__SELECTED EXCERPT__:
++++++++
Lately though I've realized there is something that is bringing me a twinge of fear.  I've put myself out there, so to speak, and in the process have made myself vulnerable.  For the first time in a long time I'm out of my element and nervously worrying my fingers and wondering what "they'll" think of me.  I'm hopeful and anxious, but at the same time trying to keep that hopefulness tethered to reasonable expectations. 

I'm not exactly ready to share with you what  has me feeling this way, I need to give it some time to marinate.  But, maybe send some good karma my way.  I could use the extra positive vibes during this, completely outside of my control-wait and see, reality I've put myself in. 

Tuesday, February 14, 2012

The Potential of Love

borrowed from panathinaeos.wordpress.com

I will never miss the days when I was so ready to get married and start a family with someone I loved and of course someone who would love me back, beyond all reason.  Those were tough days of wishing and hoping and doubting if it will ever happen.  And when I did find the person I thought was "the one" there was that lag time between when I knew he was the one, but he wasn't moving as fast as I wanted to.  Wondering if I'd made a mistake, if the time we'd spent together was, while wonderful, time lost to finding the right someone I would share the rest of my life with.  Afraid I'd been barking up the wrong tree, and I realize in that metaphor I'm the impatiently barking dog and John's the stubborn unmoving tree, but if the shoe fits....


I wouldn't change where my life has brought me for anything.  But, there is a small part of me that will miss never again experiencing that first, maybe, real potential here, exciting and nervous and anxious and heart stuttering first moments of falling in love.
++++++++
__SOURCE EXCERPT__:

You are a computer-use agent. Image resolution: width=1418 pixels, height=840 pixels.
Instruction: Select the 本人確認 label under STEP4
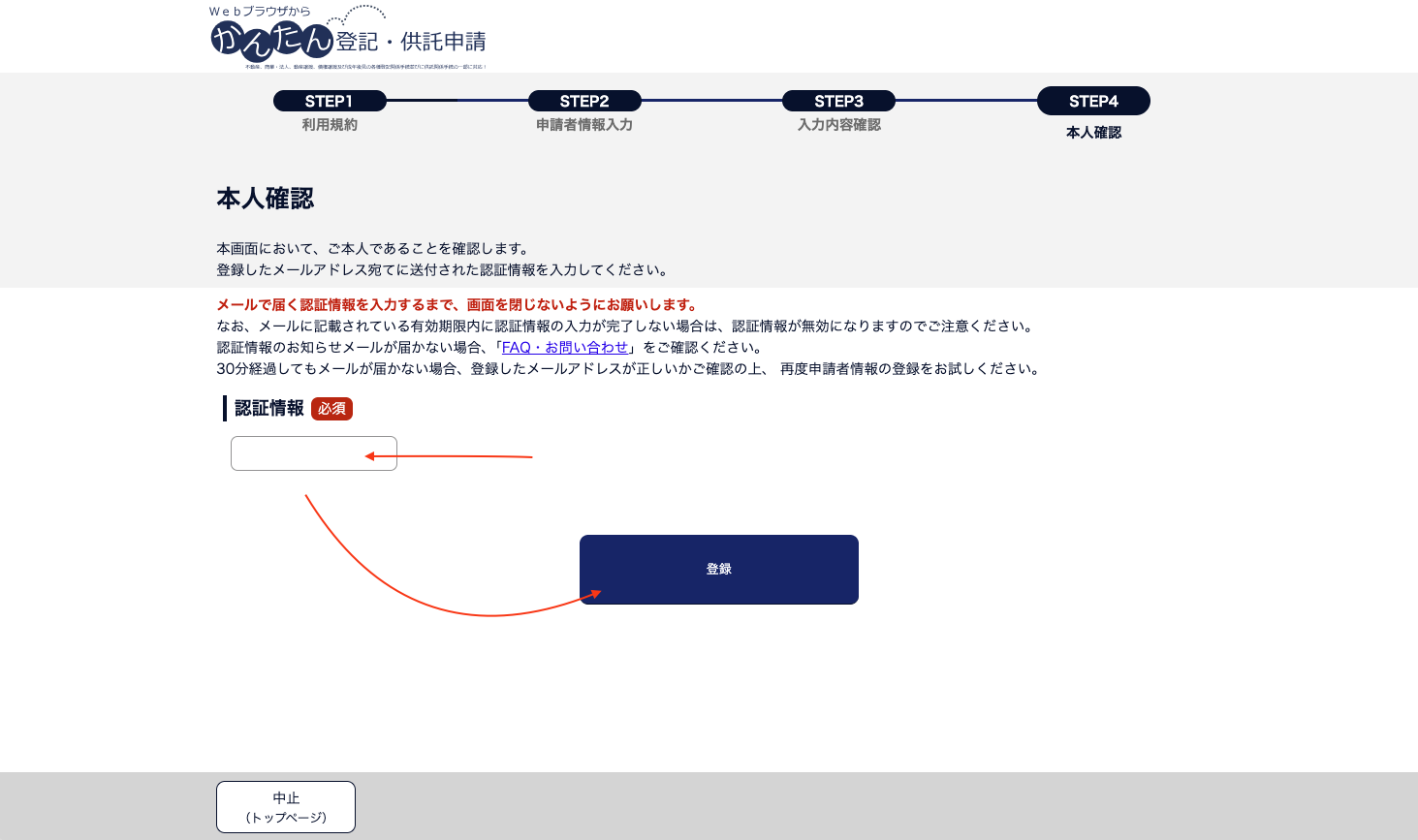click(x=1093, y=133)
++++++++
__JOBS__:
[A] Answer these questions about the blog excerpt:
(i) What does the writer ask readers to send?
(ii) What date appears above the post titled "The Potential of Love"?
(iii) In the barking metaphor, who is the stubborn unmoving tree?
[B] Summarize the blog excerpt in two sentences.
[C] Continue the blog excerpt from the point where it stops.
The listing has no connection to the blog excerpt.

__RESPONSES TO THE TASKS__:
[A]
(i) Good karma.
(ii) Tuesday, February 14, 2012.
(iii) John.

[B] The writer feels a twinge of fear after putting themselves out there and is not ready to say why, so they ask readers for good karma and positive vibes. In a post dated February 14, 2012, the writer recalls anxious days of waiting for John, who was not moving as fast as they wanted, and says they would not change their life, though they will miss the first moments of falling in love.

[C]
Tuesday, January 24, 2012

Triple Feature


I was treated to a triple feature this morning. A triple feature in the span of an hour is unusual, even with our family, so I feel obligated to share the wealth. Here is a quick recap:

Feature One was “Liar Liar Pants on Fire”. While it was well acted and the actor certainly committed to the role, the lie itself was not plausible and therefore the audience new in the opening seconds that her pants were in fact on fire. I do give her credit however, as she was determined and stayed with the lie until it’s dying breath, only then switching to pleading and begging for forgiveness. All in all, while the material was poorly contrived, the actor is a natural.

Feature Two was an oldie but goodie performance of “I’m Cruisin’ for a Bruisin’ – Telling You 'NO' Just One More Time”. The dialogue was expected, a lot of “NO”’s, and again the performance was well acted as he owned the character. I did in fact want to bruise him, repeatedly.

Feature Three was a true joy to behold. A surprising and magnificent rendition of “I Can’t Fathom Why, But I Now Must Lose My Ever Loving Mind”. This performance had everything! It was unexpected, emotionally exhausting, and physically challenging, a true Oscar worthy performance. There was foot stomping and body trembling, throat burning screams and floods of tears. The audience felt shock, confusion, disbelief, anger, and amusement all within the opening 30 seconds of this lengthy, multi-dimensional, 20 minute performance.

If you are interested in experiencing these performances yourself you’ll be pleased to know that each performance will be shown again in limited release. I can’t confirm date, time or location of these fine exhibits of raw acting power, however, I can tell you if you spend any significant time with our family you are practically assured a viewing of at least one or more of these special impromptu plays as encores appear to be a favorite of these stunning young performers.

Wednesday, January 18, 2012

In The Moment


I love this picture, I love how each of these children are so perfectly comfortable intertwined with one another. The utter closeness it represents, the connection, the trust. The imagination and wonder of just being silly without worry of judgment. The total abandonment of self awareness.

When they get older, they’ll begin to get self conscious. They’ll worry more and more about what others think of them, their bodies, what they are doing, how they are dressed. It’s unavoidable. And when that happens they will lose a bit of the complete joy captured in this picture. My hope is to keep this loss to a minimum. To teach my children to consider, for no more than a blink of an eye, what others might think and then remember that what matters is what they already know – and to enjoy the moment, unencumbered, for everything that it is.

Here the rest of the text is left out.